I guai veri per la Salis stanno nei capi d’accusa: associazione a delinquere e tre tentativi di lesioni personali con pericolo di vita, con tanto di aggravante della premeditazione, qualcosa che da noi potrebbe anche suonare come triplice tentato omicidio; ma non è questa la sede per fare processi e vale sempre la presunzione di innocenza, tanto più che l’imputata si è dichiarata non colpevole. Quello che in tanti hanno detto di questa vicenda, prima della scelta della premiata ditta Bonelli&Fratoianni, è che la politicizzazione delle sue disavventure giudiziarie non ha aiutato né la Salis né il governo italiano nel darle una mano.

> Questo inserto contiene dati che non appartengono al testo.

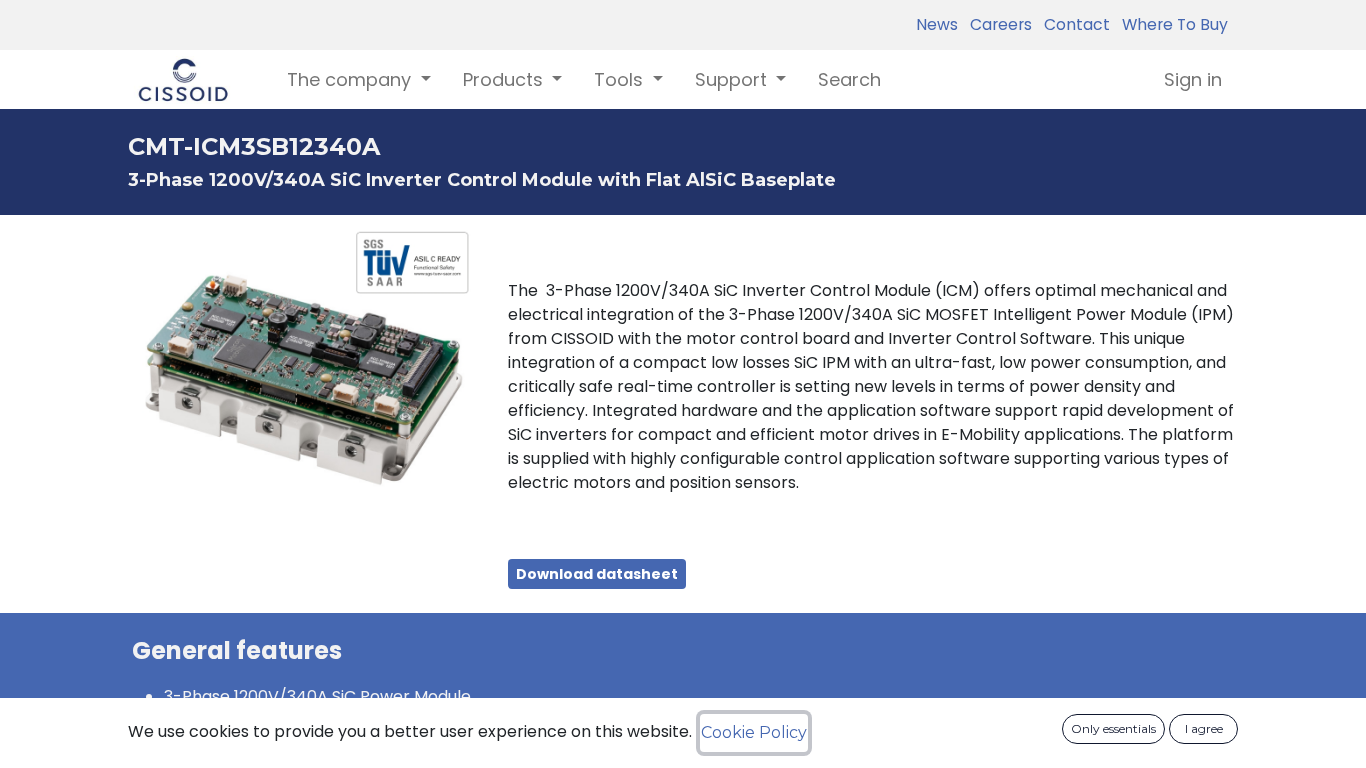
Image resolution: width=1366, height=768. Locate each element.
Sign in (1193, 79)
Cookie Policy (754, 732)
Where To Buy (1171, 24)
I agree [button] (1204, 728)
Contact (1073, 24)
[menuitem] (849, 79)
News (937, 24)
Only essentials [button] (1113, 728)
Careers (997, 24)
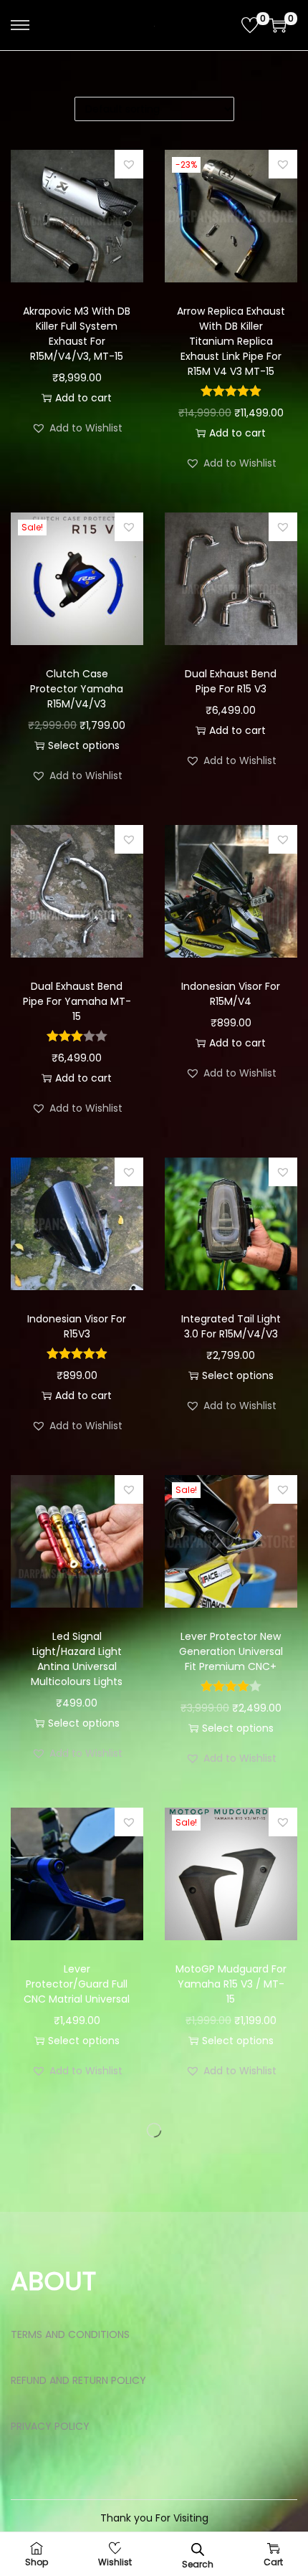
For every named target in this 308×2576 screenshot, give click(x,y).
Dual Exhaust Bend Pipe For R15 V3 (230, 681)
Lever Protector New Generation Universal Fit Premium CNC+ (231, 1651)
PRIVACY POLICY (50, 2426)
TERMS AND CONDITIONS (70, 2334)
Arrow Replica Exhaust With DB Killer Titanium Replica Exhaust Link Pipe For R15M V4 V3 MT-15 (231, 341)
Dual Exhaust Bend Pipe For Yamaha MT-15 (77, 1001)
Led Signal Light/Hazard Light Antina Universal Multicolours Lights (76, 1659)
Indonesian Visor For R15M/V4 (230, 993)
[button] (129, 164)
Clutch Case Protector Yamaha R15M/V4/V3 (76, 689)
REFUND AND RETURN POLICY (78, 2380)
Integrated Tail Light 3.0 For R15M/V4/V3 (231, 1326)
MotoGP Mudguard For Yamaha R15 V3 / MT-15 (231, 1984)
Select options (84, 745)
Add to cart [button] (83, 398)
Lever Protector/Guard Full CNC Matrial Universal (77, 1984)
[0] (250, 25)
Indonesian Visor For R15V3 (76, 1326)
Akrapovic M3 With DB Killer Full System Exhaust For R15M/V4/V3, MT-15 (76, 333)
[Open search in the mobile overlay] (198, 2548)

Normalmente per essere efficaci le diplomazie hanno bisogno di muoversi a fari spenti. La sinistra invece ha approfittato di Ilaria in catene per mettere sotto processo il governo Meloni, colpevole di essere amico dell’Ungheria. Si attacca la giustizia di Budapest per colpire l’esecutivo di Roma e le conseguenze che questo ha sull’italiana in carcere in riva al Danubio sono secondarie per chi, più che battersi per lei, vuole capitalizzarne le sofferenze.

 

 

A proposito di questo, di certo la candidatura della Salis è una mossa che può rivelarsi buona. Non è escluso che, nell’elettorato della sinistra più radicale, quella da dove Ilaria arriva e che la segreteria di Elly Schlein punta a recuperare, Avs possa sottrarre un’apprezzabile fetta di consensi al Pd. Ma oltre i numeri, che cosa ottiene? Si suppone che un elettore che voti i Verdi abbia a cuore la transizione ecologica anziché l’estradizione e che per Sinistra Italiana la giustizia proletaria sia preminente rispetto a quella ad personam. La speranza, per l’Unione Europea, per l’Italia, per la Salis e anche perla sinistra nostrana è che non arrivi un verdetto di colpevolezza durante la legislatura. Sarebbe una pessima pubblicità per tutti nonché lo sdoganamento della violenza come via d’accesso alla politica.